● **INPUT DATA**
====

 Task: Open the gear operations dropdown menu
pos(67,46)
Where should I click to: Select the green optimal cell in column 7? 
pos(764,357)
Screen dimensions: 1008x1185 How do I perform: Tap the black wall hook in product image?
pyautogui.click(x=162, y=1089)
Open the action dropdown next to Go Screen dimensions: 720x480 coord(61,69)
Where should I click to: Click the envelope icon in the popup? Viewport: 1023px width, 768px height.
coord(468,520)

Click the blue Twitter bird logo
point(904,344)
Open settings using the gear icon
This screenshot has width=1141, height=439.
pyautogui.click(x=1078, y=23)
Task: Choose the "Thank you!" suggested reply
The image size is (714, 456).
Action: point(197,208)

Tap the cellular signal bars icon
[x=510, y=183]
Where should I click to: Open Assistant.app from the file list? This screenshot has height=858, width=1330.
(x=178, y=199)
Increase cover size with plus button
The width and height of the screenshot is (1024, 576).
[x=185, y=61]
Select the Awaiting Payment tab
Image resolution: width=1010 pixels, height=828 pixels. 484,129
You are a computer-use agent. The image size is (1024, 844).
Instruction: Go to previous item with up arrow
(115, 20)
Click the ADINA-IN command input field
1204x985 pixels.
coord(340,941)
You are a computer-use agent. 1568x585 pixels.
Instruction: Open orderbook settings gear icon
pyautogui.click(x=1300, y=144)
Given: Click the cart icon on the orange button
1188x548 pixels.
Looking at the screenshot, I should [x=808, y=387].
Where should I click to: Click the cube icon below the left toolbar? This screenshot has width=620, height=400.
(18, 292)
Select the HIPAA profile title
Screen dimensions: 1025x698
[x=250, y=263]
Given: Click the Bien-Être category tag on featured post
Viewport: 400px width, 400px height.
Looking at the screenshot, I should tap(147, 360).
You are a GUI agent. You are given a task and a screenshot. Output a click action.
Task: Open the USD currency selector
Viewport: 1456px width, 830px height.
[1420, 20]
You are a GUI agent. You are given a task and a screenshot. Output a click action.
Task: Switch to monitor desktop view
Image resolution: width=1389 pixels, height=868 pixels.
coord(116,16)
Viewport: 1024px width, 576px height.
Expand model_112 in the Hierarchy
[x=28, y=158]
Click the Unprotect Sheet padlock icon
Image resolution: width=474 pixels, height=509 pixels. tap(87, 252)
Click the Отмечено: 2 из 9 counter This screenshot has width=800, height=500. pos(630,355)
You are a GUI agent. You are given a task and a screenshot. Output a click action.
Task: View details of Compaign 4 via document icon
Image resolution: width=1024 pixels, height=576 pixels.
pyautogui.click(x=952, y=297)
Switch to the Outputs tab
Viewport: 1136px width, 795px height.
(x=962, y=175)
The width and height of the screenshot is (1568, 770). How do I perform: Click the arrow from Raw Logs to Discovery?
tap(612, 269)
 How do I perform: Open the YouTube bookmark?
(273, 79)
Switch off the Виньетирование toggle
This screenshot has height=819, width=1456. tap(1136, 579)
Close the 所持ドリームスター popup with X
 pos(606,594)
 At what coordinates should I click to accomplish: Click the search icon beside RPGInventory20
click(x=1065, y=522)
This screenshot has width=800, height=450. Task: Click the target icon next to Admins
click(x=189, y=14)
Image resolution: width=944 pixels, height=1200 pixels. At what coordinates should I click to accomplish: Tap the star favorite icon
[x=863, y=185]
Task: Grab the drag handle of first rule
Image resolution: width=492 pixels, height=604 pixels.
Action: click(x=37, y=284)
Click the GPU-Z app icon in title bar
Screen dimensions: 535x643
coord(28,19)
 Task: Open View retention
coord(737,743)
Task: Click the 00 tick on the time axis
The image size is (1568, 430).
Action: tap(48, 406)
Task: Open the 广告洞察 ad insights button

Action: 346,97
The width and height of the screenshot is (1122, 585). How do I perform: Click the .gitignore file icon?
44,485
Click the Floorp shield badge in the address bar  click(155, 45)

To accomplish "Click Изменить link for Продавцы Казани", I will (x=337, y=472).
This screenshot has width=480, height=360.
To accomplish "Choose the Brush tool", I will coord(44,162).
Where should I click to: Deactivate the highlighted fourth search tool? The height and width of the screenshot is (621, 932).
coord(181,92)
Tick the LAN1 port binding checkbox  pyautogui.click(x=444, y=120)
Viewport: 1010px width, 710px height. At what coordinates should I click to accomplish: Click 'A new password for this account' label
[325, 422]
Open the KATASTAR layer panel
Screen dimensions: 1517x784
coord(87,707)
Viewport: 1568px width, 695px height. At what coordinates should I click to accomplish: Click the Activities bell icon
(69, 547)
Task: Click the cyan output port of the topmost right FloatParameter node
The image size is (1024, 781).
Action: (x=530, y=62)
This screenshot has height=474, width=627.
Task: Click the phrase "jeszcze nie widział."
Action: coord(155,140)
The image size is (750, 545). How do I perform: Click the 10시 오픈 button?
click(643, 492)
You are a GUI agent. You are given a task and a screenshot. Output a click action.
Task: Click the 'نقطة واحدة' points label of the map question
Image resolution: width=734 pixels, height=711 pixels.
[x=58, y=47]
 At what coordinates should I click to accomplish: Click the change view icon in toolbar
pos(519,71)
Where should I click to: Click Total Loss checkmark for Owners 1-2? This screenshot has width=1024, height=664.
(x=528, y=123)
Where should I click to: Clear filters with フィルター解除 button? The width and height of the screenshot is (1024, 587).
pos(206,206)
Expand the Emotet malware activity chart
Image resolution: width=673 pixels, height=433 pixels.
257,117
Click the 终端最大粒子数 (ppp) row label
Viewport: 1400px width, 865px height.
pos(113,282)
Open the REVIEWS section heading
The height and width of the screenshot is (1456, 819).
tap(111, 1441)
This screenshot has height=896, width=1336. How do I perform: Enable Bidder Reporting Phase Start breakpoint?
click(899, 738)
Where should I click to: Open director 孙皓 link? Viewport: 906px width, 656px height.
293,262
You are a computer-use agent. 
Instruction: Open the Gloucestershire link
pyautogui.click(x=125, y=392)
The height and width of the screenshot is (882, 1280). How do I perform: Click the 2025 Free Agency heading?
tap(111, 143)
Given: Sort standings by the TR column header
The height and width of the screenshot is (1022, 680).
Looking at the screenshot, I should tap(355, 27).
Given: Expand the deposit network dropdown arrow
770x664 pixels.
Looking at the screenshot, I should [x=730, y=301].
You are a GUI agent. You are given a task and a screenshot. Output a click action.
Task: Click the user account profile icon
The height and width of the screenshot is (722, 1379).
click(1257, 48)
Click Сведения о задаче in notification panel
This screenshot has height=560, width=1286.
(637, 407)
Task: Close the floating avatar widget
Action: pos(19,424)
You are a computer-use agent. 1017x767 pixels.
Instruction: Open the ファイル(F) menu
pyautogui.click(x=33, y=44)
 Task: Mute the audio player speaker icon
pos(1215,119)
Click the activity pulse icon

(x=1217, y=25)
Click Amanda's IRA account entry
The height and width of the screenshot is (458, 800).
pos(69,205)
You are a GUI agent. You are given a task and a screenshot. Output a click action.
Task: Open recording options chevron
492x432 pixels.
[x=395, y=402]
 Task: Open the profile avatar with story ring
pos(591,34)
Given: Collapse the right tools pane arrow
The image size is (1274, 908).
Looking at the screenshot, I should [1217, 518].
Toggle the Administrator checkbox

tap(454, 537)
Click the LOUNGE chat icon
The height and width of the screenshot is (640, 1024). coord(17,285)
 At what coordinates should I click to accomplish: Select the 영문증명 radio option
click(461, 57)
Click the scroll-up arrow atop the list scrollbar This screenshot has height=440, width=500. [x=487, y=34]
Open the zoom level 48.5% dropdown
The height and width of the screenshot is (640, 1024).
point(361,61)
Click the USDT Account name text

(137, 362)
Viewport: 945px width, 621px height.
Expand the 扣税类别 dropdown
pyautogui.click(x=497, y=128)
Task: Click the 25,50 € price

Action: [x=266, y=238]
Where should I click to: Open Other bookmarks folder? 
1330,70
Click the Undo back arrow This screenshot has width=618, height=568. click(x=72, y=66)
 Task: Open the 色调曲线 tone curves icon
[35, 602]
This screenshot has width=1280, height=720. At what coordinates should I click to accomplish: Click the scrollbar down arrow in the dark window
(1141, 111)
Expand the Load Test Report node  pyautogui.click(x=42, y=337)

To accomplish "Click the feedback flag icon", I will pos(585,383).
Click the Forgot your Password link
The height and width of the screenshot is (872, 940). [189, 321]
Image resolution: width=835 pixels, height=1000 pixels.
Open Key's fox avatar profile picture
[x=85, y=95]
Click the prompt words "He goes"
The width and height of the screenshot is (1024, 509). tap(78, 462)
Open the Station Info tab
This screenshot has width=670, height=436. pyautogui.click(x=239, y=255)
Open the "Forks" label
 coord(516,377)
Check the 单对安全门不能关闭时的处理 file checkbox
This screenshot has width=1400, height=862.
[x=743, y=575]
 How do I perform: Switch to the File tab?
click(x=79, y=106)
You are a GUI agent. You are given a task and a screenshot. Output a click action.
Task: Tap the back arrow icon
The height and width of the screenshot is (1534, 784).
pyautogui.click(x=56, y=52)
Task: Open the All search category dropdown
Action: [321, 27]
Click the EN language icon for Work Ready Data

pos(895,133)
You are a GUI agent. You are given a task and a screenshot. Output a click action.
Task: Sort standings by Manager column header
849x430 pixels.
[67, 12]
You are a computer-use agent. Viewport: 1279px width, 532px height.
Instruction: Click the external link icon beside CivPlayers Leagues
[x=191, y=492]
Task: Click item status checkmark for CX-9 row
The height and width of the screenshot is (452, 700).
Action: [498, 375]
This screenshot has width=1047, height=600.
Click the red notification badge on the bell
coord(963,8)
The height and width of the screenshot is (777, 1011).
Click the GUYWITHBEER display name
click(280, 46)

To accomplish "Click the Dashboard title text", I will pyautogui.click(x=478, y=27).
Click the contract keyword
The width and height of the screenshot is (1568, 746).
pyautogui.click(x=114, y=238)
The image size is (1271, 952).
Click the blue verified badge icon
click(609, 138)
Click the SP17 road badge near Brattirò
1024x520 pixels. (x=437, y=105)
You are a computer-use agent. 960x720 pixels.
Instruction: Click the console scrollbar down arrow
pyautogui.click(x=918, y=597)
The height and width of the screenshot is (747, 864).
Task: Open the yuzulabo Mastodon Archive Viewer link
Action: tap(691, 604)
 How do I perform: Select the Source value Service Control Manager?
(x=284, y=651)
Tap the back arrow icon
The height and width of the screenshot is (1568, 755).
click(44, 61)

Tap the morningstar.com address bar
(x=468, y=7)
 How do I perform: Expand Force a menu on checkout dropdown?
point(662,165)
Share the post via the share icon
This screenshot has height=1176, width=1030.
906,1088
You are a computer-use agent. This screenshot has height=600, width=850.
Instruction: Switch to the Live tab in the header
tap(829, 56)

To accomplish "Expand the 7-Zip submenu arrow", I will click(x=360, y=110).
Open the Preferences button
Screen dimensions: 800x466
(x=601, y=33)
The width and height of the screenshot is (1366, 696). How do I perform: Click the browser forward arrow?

====

One stretch of the lines above is wanted, from the line that contains "Where should I click to: Click the envelope" through the line that contains "Viewport: 1024px width, 576px height.". Output it exactly.

Where should I click to: Click the envelope icon in the popup? Viewport: 1023px width, 768px height.
coord(468,520)

Click the blue Twitter bird logo
point(904,344)
Open settings using the gear icon
This screenshot has width=1141, height=439.
pyautogui.click(x=1078, y=23)
Task: Choose the "Thank you!" suggested reply
The image size is (714, 456).
Action: point(197,208)

Tap the cellular signal bars icon
[x=510, y=183]
Where should I click to: Open Assistant.app from the file list? This screenshot has height=858, width=1330.
(x=178, y=199)
Increase cover size with plus button
The width and height of the screenshot is (1024, 576).
[x=185, y=61]
Select the Awaiting Payment tab
Image resolution: width=1010 pixels, height=828 pixels. 484,129
You are a computer-use agent. The image size is (1024, 844).
Instruction: Go to previous item with up arrow
(115, 20)
Click the ADINA-IN command input field
1204x985 pixels.
coord(340,941)
You are a computer-use agent. 1568x585 pixels.
Instruction: Open orderbook settings gear icon
pyautogui.click(x=1300, y=144)
Given: Click the cart icon on the orange button
1188x548 pixels.
Looking at the screenshot, I should [x=808, y=387].
Where should I click to: Click the cube icon below the left toolbar? This screenshot has width=620, height=400.
(18, 292)
Select the HIPAA profile title
Screen dimensions: 1025x698
[x=250, y=263]
Given: Click the Bien-Être category tag on featured post
Viewport: 400px width, 400px height.
Looking at the screenshot, I should tap(147, 360).
You are a GUI agent. You are given a task and a screenshot. Output a click action.
Task: Open the USD currency selector
Viewport: 1456px width, 830px height.
[1420, 20]
You are a GUI agent. You are given a task and a screenshot. Output a click action.
Task: Switch to monitor desktop view
Image resolution: width=1389 pixels, height=868 pixels.
coord(116,16)
Viewport: 1024px width, 576px height.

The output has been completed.